▶ _Obiettivo 1_:
Nell'articolo su James Taylor e Carole King, quale era il cognome originario di Carole prima che lo cambiasse in King?
▶ _Obiettivo 2_:
Prosegui l'articolo su James Taylor e Carole King a partire dalla sua ultima frase.

▶ _Testo fornito_:
============================================================

01/07/2010

JAMES TAYLOR & CAROLE KING

OLD FRIENDS

Novembre 1970. È trascorso poco più di un anno da quando James Taylor ha fatto il suo debutto solista al Troubadour di Los Angeles. Ora ritorna per sei serate esclusive, ed è in ottima compagnia: al suo fianco c’è l’amica Carole King, che dopo aver preso parte alle registrazioni del suo secondo album, Sweet Baby James, si è unita a lui in qualità di pianista ufficiale della band e opening act.
Niente di strano, verrebbe da pensare, anche Taylor ha contribuito a Writer, il primo album di Carole: siamo all’inizio degli anni 70 e nella nascente comunità di songwriter che gravita intorno al celebre club di Los Angeles è normale amministrazione per un artista prendere parte alle esibizioni di amici e colleghi. Questa volta, però, si tratta di un caso molto particolare, se non addirittura eccezionale, considerata l’incredibile timidezza di King e la sua innata ritrosia a salire sul palco. Solo un anno fa si è rifiutata di far seguire un tour promozionale alla pubblicazione di Now That Everything’s Been Said, album uscito a nome The City, il gruppo formato insieme al bassista Charles Larkey e al chitarrista Danny “Kootch” Kortchmar. «Scrivo canzoni, non sono una cantante», dice Carole a chi cerca di convincerla a esibirsi dal vivo.
Nel mondo del music business il suo nome è inscindibilmente legato alla favola del Brill Building, quel posto magico che per anni ha sfornato senza sosta piccoli gioielli pop che hanno fatto da colonna sonora alla gioventù americana. Le dita di Carole danzano sulla tastiera di un pianoforte da quando era solo una ragazzina: quel grande strumento è sempre stato in qualche modo la sua naturale estensione, e quando sta seduta lì si sente protetta, al sicuro. Il piano è sempre stato il suo migliore amico fin dai tempi della scuola quando, già fermamente decisa a dar prova del proprio talento perseguendo una carriera di successo nel mondo della musica, aveva deciso di cambiare il proprio cognome da Klein in King, nominativo in cui si sarebbe imbattuta sfogliando un elenco del telefono. E ci è riuscita Carole a realizzare il suo sogno: le hit forgiate in coppia con l’ex marito Gerry Goffin hanno conquistato le classifiche di tutto il mondo e lei è diventata un’autrice di successo. A partire dalla metà degli anni 60, però, la società americana ha cominciato a cambiare, e con lei l’industria discografica: la figura dell’autore che si guadagna da vivere cesellando brani pop sta cedendo sempre più il passo a quella del songwriter o della band che scrive da sé le proprie canzoni. Un esempio per tutti? I Beatles.

============================================================

▶ _Estratti di dati_:
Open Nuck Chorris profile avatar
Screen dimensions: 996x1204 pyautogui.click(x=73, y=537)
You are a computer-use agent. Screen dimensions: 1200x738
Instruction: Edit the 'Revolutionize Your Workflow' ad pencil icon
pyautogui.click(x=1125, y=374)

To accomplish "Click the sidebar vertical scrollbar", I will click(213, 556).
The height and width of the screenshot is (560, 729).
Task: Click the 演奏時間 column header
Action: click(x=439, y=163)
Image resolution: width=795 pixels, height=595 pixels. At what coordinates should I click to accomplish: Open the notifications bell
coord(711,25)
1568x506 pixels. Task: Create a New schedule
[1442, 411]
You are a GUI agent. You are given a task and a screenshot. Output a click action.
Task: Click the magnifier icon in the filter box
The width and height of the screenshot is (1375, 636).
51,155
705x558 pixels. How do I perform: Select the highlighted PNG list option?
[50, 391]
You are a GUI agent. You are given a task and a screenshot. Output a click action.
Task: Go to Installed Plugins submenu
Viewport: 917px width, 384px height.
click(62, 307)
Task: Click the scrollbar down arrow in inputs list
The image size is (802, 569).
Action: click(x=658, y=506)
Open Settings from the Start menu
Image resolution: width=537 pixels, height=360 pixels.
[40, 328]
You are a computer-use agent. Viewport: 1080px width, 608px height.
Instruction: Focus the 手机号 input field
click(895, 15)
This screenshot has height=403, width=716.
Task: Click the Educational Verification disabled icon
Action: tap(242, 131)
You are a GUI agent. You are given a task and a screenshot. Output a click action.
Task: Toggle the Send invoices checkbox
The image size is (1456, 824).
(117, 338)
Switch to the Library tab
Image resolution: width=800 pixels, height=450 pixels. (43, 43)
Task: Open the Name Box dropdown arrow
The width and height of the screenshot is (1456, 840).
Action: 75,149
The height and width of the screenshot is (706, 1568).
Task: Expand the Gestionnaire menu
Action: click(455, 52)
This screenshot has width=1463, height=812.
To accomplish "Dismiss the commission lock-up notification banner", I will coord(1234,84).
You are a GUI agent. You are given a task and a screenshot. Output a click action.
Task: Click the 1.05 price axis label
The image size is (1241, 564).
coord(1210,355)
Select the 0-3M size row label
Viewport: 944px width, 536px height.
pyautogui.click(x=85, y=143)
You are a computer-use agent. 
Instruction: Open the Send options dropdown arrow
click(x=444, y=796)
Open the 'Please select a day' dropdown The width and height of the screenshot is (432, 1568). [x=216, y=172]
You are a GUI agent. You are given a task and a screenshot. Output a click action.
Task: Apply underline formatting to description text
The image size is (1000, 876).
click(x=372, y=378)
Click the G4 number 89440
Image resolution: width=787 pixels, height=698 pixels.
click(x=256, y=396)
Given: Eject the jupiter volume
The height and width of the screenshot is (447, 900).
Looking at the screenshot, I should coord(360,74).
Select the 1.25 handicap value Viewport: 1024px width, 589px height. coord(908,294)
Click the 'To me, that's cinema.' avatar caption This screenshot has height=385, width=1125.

============================================================

▶ _Risposta 1_:
Klein.

▶ _Risposta 2_:
Carole è stata tra i primi ad accorgersene: dopo il divorzio da Goffin ha lasciato New York e, con le due figlie e il nuovo fidanzato e bassista Charles Larkey, si è trasferita a Los Angeles, prendendo casa nel nuovo epicentro della creatività, Laurel Canyon. Lì ha avuto modo di fare nuove stimolanti conoscenze, da Mama Cass Elliot a Joni Mitchell, da Frank Zappa a James Taylor, e soprattutto ha cominciato a reinventare se stessa, come donna e come artista. Eppure, in tutto questo turbinio di eventi, la paura del palco non l’ha mai abbandonata: Carole è convinta che il suo posto sia dietro al pianoforte, sì, ma in studio di registrazione, non sotto i riflettori. Sembra quasi la personificazione in carne ed ossa e al femminile del protagonista di Stage Fright, la celebre canzone di The Band. E proprio come il personaggio creato dalla penna di Robbie Robertson, anche Carole ha un dono: non mente quando dice di aver paura, ma la sua voce, pur non essendo perfetta come quella di un usignolo, sarebbe in grado di toccare il cuore di milioni di persone se solo lo volesse, e chi la conosce lo sa bene.
Sono molti i colleghi che l’hanno invitata a salire sul palco ma Carole, con estrema gentilezza, ha sempre declinato le numerose offerte. James Taylor, però, non è uno qualunque. Tra i due si è instaurato fin dal primo incontro un legame particolare, una sorta di affinità umana e artistica sfociata in ciò che gli amici più stretti definiscono una «società di reciproca ammirazione». Come dirà Taylor, «Carole stava solo aspettando il momento giusto per spiccare il volo. Dylan aveva dato il via a un nuovo modo di fare musica, aveva in un certo senso creato la figura del cantautore… Anche se in verità io credo che sia stato Woody Guthrie il vero pioniere. Comunque sia, per lei era ormai tempo di uscire allo scoperto».
Questa volta Carole non può proprio rifiutare, così tira un bel respiro e, benché terrorizzata, accetta la proposta dell’amico. Dopotutto ha già pubblicato un primo disco a suo nome (Writer), e a breve inizieranno le session di registrazione di Tapestry: è ormai giunto il momento di superare le proprie paure, e chi meglio di James Taylor potrebbe farle da compagno di viaggio in questa avventura? Insieme a loro c’è una delle migliori band di Los Angeles, The Section, la sezione ritmica per eccellenza: Danny “Kootch” Kortchmar alla chitarra, Leland Sklar al basso e Russell Kunkel alla batteria.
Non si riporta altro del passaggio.